3. Participating BEST artists must be a Washington State resident.
4. BEST artists will submit artwork to BEST via personal delivery to Our BEST Space in University Place, Washington, or by mail to the BEST mailing address on or before the submission deadline of Thursday, August 1, 2019, 5 pm.
5. BEST artists will provide an artist’s statement and specific details of the artistic medium and materials to BEST along with a photo of their work which may be used for promotional purposes.
6. BEST Artists must agree to have their work(s) displayed for the duration of the show which is October 16, 2019 to December 26, 2019.
7. BEST Artists will understand that BEST reserves the right to not accept an art submission for any reason.
8. BEST Artists understand that they are responsible for framing and having artwork display ready for any submitted artwork as appropriate and within the guidelines outlined by the Tacoma Art Museum (TAM) that will be included in the instructions when you contact BEST.
9. For artists outside of the Greater Puget Sound area that wish to submit their work by mail, art must be prepared appropriately for mailing and sent to BEST at the following mailing address: Brain Energy Support Team 3800A Bridgeport Way W. #393 University Place, WA 98466.
10. Need assistance in submitting your work to BEST? Have any questions or concerns about getting your art ready? Please reach out to BEST (Kim Thompson at email@example.com) no later than July 1, 2019 for assistance. We are happy to help you!
11. If artists have 3D works (mixed media collage, sculpture, large works), artists must contact BEST with art project information (size, materials, weight and other pertinent details) at least FOUR WEEKS prior to the art submission deadline of Thursday, August 1, 2019 5 pm. To note, due to space limitations and other guidelines established by TAM, these pieces of artwork must be approved by BEST and TAM in partnership first before submission to the show.

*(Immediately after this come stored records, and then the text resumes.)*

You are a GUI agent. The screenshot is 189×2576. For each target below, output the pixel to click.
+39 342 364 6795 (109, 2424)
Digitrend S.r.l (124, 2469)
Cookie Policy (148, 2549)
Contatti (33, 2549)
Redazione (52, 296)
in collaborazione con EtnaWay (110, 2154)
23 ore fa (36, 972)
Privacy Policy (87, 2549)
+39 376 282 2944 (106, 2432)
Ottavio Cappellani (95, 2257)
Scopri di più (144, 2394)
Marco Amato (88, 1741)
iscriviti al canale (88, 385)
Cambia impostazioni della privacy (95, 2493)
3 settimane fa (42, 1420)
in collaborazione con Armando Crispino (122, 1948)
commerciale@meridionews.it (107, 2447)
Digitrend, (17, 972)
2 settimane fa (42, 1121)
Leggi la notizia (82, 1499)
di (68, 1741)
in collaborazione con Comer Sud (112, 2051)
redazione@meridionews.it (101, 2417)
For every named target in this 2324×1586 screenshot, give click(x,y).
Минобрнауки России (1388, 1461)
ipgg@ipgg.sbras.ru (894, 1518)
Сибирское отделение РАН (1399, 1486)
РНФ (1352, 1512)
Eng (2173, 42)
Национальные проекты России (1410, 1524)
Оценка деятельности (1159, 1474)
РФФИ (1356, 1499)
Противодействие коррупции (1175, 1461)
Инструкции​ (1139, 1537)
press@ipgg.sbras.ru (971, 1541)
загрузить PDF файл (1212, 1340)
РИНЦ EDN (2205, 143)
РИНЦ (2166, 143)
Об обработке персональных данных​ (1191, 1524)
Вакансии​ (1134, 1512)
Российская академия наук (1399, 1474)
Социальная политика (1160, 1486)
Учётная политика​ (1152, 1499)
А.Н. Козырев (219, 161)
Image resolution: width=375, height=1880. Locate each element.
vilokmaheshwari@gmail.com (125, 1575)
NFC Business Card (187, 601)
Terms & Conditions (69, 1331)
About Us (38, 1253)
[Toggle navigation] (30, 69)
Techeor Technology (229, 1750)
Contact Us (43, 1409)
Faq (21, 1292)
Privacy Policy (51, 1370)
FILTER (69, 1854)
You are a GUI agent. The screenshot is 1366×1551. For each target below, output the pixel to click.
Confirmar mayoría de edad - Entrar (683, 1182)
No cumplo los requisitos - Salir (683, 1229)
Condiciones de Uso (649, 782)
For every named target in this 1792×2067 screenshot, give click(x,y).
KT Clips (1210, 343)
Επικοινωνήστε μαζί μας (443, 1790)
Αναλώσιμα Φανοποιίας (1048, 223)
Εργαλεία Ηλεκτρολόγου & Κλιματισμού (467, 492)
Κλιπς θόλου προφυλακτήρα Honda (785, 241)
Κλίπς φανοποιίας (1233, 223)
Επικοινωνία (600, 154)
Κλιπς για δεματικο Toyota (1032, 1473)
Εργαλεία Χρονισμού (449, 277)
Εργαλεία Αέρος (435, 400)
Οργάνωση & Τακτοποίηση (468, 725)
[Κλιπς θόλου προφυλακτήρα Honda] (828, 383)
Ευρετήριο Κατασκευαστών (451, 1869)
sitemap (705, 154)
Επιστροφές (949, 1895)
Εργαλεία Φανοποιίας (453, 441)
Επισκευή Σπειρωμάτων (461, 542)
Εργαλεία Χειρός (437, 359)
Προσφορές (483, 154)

12. After the show, artists are welcome to display their works at Our BEST Space in University Place, Washington, for a time duration that they choose. If the artist would like their work returned to them right after the show, they will need to specify this preference to BEST any time after December 27, 2019. If artists wish to have their work returned, it will be available for pick-up after December 27, 2019 during BEST Space hours of operation or BEST will return works by mail to the artist if requested and the cost is reasonable and sustainable (large and/or heavy works, sculptures or other 3D art will not be eligible for return mail).